## Problem requirements
Only the lines from the one with "This screenshot has height=372, width=506." through the last line of the data below are to be duplicated, exactly and without pictures.

Collected data entries:

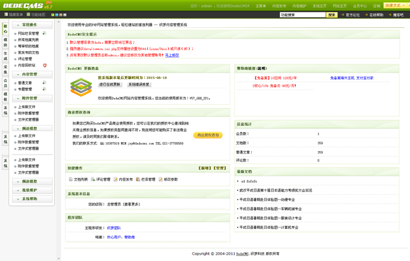
Task: Click the 内容发布 quick action icon
Action: 115,179
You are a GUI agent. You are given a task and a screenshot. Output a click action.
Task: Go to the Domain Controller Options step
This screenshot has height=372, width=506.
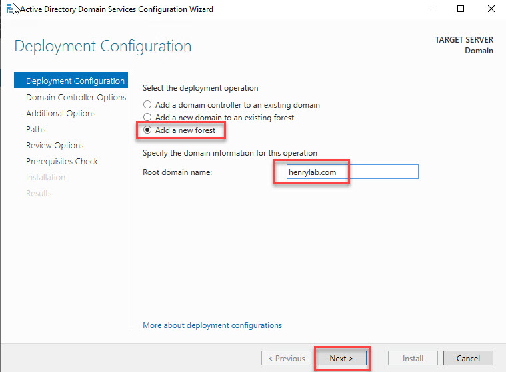[75, 98]
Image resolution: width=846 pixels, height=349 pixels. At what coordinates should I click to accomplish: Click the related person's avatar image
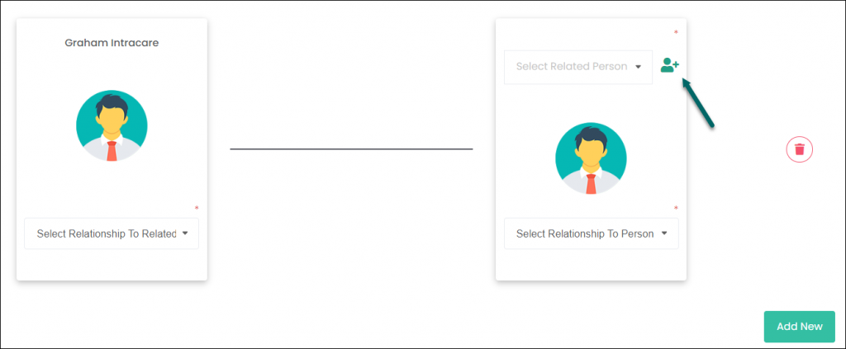591,158
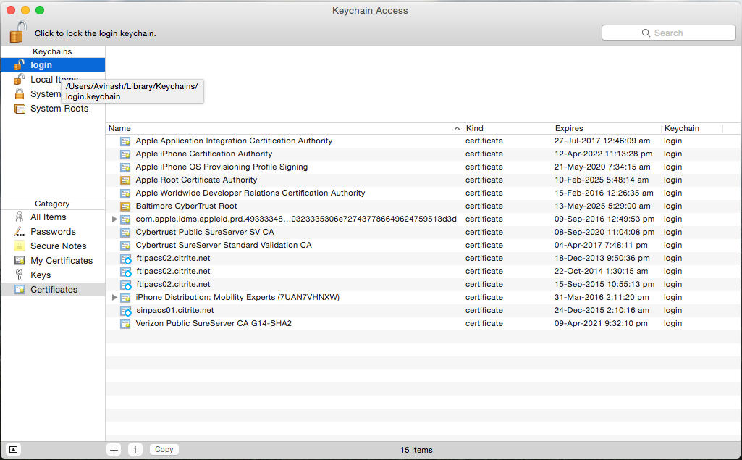The height and width of the screenshot is (460, 742).
Task: Select the Baltimore CyberTrust Root certificate
Action: [x=186, y=206]
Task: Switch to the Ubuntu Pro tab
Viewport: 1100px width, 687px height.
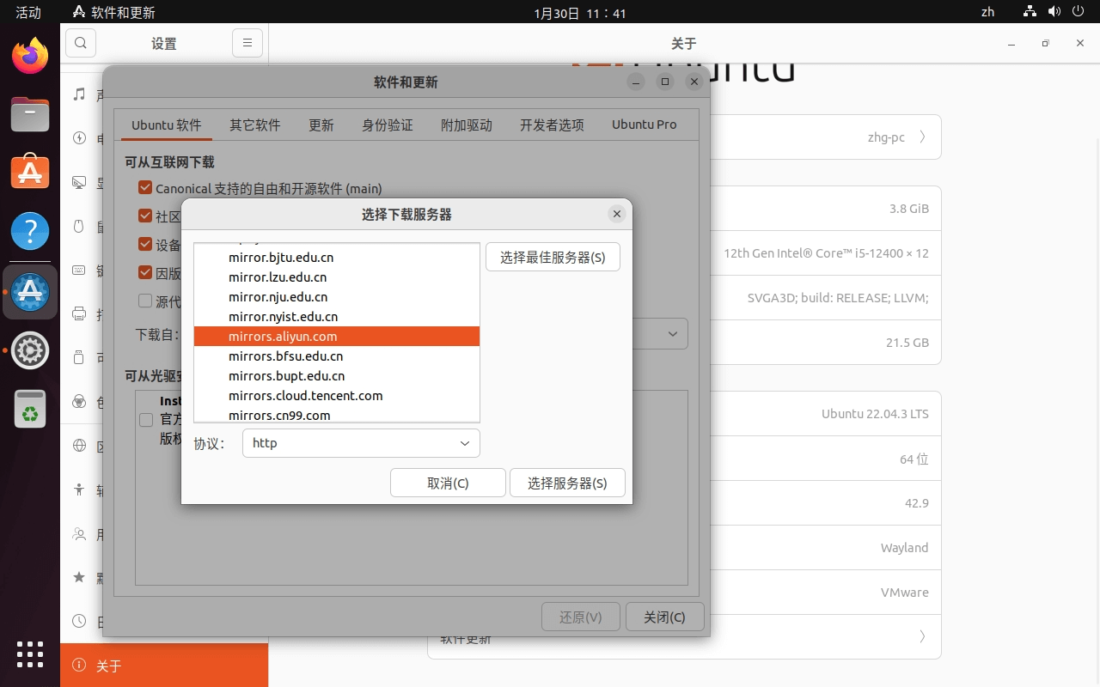Action: [644, 125]
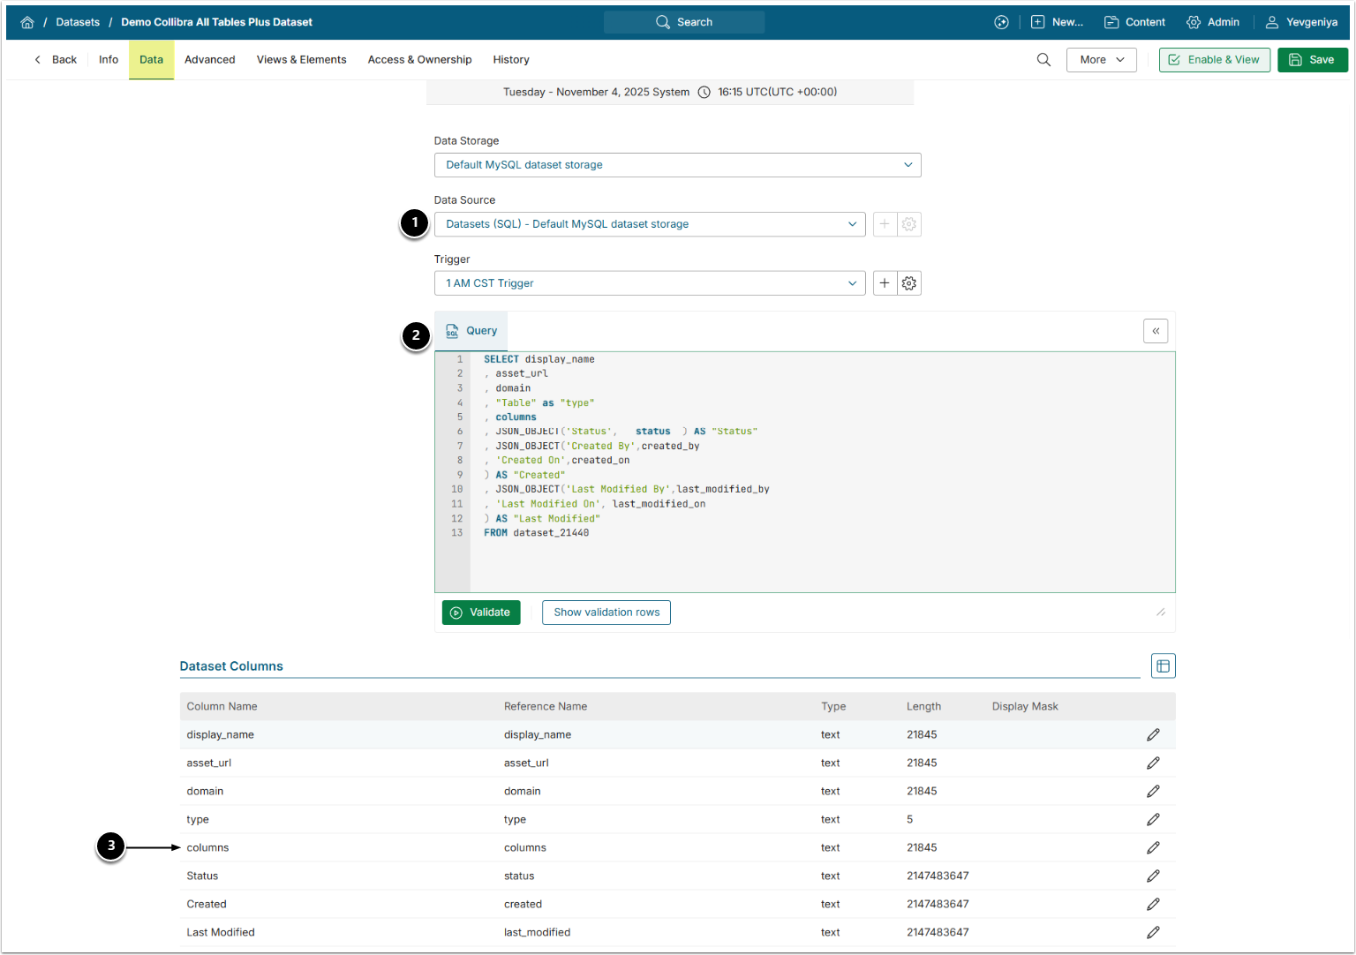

## Exercise output
This screenshot has height=372, width=506.
[75, 98]
Image resolution: width=846 pixels, height=349 pixels. At what coordinates should I click to accomplish: Click the related person's avatar image
591,158
The height and width of the screenshot is (460, 742).
Task: Select the Baltimore CyberTrust Root certificate
Action: [x=186, y=206]
Task: Switch to the Ubuntu Pro tab
Viewport: 1100px width, 687px height.
Action: [644, 125]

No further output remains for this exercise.